3.1.1 Age > 5 years and < 55 years. NOTE: Subjects ages 5-30 are eligible to be treated at
Cincinnati Children's Hospital Medical Center; subjects over age 30 will be treated at Ohio
State University Comprehensive Cancer Center.

3.1.2 Anticipated life expectancy of at least nine months 3.1.3 Karnofsky score > 50 for
patients > 10 years of age, and Lansky score > 50 for patients < 10 years of age. Patients
who are unable to walk because of paralysis, but who are up in a wheelchair, will be
considered ambulatory for the purpose of assessing the performance score.

3.1.4 Patients must have one of the following newly-diagnosed central nervous system
tumors, confirmed by histologic verification: Glioblastoma multiforme (WHO grade IV) OR
Anaplastic astrocytoma (WHO grade III)

3.1.5 Patients older than 30 years that have undergone a gross total resection and who do
not have measurable disease on post operative MRI; measurable disease as assessed by post
operative MRI is required on patients 30 years of age or younger.
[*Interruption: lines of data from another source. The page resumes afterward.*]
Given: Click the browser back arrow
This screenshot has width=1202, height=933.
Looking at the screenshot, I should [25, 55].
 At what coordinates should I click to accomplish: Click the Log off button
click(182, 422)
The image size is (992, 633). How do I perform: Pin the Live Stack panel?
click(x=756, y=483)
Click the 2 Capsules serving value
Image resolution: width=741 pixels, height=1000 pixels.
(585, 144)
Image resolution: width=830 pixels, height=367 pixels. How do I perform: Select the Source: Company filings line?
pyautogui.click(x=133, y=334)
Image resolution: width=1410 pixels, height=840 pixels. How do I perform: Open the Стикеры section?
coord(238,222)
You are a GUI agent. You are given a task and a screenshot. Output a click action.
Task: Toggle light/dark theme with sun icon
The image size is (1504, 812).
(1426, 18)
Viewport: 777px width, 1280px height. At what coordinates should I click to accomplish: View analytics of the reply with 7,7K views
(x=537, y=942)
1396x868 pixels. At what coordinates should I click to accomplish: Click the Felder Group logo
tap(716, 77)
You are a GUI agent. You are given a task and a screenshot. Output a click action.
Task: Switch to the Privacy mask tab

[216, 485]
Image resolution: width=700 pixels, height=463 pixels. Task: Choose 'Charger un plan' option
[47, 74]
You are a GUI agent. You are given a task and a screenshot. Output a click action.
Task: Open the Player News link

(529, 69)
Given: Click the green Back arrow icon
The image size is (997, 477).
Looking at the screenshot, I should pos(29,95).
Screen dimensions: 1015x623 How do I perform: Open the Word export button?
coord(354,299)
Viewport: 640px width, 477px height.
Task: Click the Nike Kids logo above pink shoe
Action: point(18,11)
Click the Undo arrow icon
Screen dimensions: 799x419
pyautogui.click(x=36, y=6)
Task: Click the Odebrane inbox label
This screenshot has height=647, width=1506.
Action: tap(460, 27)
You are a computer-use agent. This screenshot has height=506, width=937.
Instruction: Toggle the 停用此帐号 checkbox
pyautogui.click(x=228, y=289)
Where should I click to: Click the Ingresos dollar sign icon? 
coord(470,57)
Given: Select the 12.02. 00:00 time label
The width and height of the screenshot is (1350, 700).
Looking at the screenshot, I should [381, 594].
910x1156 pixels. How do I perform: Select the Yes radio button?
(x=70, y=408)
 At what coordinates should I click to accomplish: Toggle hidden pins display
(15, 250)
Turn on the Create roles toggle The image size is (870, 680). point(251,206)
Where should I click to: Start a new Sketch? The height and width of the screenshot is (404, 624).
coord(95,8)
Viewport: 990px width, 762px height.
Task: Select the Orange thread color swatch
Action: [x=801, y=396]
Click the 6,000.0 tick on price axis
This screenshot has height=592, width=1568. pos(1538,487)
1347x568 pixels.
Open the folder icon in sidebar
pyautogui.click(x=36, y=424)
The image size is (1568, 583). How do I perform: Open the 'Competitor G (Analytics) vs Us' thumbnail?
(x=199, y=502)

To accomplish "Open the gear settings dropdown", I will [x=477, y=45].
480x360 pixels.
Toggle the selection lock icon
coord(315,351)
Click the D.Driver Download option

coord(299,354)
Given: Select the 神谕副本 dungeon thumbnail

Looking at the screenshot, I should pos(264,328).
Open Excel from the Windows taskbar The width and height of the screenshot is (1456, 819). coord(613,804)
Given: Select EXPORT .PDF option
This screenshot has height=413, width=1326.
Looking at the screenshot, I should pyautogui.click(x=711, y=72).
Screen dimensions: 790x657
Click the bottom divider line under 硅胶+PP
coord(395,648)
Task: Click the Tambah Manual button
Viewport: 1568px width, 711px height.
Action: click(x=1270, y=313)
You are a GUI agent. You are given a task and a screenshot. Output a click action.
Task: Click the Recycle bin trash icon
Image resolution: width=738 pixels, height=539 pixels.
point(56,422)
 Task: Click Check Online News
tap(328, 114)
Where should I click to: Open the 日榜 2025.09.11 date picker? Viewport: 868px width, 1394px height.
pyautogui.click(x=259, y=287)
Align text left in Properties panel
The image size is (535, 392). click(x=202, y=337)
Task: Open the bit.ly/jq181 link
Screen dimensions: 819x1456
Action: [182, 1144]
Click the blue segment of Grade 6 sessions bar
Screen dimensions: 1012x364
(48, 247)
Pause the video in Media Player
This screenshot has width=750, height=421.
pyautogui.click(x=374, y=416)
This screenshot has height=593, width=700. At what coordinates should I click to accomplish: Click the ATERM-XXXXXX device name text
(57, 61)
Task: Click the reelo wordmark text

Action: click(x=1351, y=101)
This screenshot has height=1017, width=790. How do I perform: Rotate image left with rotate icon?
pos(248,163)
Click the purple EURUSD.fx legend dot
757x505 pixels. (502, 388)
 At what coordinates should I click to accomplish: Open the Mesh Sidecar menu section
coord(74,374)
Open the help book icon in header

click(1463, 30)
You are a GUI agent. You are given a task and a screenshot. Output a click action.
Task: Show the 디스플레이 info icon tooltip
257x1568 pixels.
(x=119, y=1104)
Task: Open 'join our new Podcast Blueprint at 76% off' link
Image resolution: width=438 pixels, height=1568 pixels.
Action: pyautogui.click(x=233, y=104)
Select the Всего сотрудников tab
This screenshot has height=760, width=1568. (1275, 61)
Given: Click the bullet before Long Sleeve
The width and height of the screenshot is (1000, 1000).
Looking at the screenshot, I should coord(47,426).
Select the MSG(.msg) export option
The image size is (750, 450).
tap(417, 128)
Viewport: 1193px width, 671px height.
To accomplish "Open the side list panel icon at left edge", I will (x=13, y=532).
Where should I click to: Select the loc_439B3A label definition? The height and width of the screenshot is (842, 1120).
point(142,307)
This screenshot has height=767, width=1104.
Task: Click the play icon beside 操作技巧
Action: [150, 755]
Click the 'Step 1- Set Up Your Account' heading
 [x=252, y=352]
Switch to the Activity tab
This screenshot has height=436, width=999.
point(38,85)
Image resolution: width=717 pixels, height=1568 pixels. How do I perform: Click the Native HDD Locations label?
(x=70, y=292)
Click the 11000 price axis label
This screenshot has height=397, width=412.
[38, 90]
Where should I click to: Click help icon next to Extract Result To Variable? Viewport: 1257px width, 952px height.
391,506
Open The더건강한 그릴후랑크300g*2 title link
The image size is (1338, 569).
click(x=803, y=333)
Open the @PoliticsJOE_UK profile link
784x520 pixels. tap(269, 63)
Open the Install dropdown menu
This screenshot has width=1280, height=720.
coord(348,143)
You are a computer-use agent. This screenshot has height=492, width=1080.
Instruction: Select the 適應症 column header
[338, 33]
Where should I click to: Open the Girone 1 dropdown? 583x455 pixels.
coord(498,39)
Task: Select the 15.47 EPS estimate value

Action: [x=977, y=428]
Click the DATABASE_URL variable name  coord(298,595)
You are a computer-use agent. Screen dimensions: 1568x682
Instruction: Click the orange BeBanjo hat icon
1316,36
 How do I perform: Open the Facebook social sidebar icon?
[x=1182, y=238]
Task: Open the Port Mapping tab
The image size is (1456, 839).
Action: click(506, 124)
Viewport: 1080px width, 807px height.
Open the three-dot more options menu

3.1.6 Neurologic deficits and corticosteroid doses must be stable or decreasing at the time
of study entry.

3.1.7 Adequate organ function as defined by: Serum creatinine < upper limit of normal, or
GFR > 70 ml/min/1.73 m2 Total bilirubin < 2.0 mg/dl; SGPT (ALT) AND SGOT (AST) < 2.5x upper
limit of normal; serum albumin > 2.0 g/dL Absolute neutrophil count > 1,000/µl, platelet
count > 75,000/µl independent of transfusions

3.1.8 The patient and/or the patient's legally authorized guardian must give written
informed consent according to local Institutional and/or University Human Experimentation
Committee requirements.

3.1.9 Women or men with reproductive potential must use effective contraception throughout
the study. Effective contraception methods for women would include either an oral or
transdermal contraceptive, injectable contraceptive (e.g., Depo-Provera), or contraceptive
implants (e.g., intrauterine device). All males on study must agree to the use of condoms
during intercourse.

3.1.10 Women of reproductive potential must have a negative serum pregnancy test.

Exclusion Criteria:

3.2.1 Any prior treatment with chemotherapy or radiotherapy.

3.2.2 Any tumor arising in the spine or brainstem.

3.2.3 Presence of metastatic disease in the spine.

3.2.4 WHO grade III oligodendroglioma or oligoastrocytoma.

3.2.5 Active infection at time of study entry.

3.2.6 Pregnant or lactating females are excluded, because of the known teratogenic effects
of alkylating agents.

3.2.7 Known HIV-positive patients. Patients with immune deficiency are at increased risk of
lethal infections when treated with marrow-suppressive therapy and are excluded from this
study. An infectious disease screen consisting of HIV I & II Ab and NAT, HTLV I & II Ab,
RPR, Hepatitis B Surface Ag, Hepatitis B Core Ab and Hepatitis C Ab will be obtained at
study entry.

3.2.8 Concurrent treatment with other investigational anti-cancer agents.

3.2.9 Serious illness or medical condition which would not permit the patient to be managed
according to the protocol.

3.2.10 Low-grade glioma (WHO Grade 1-2).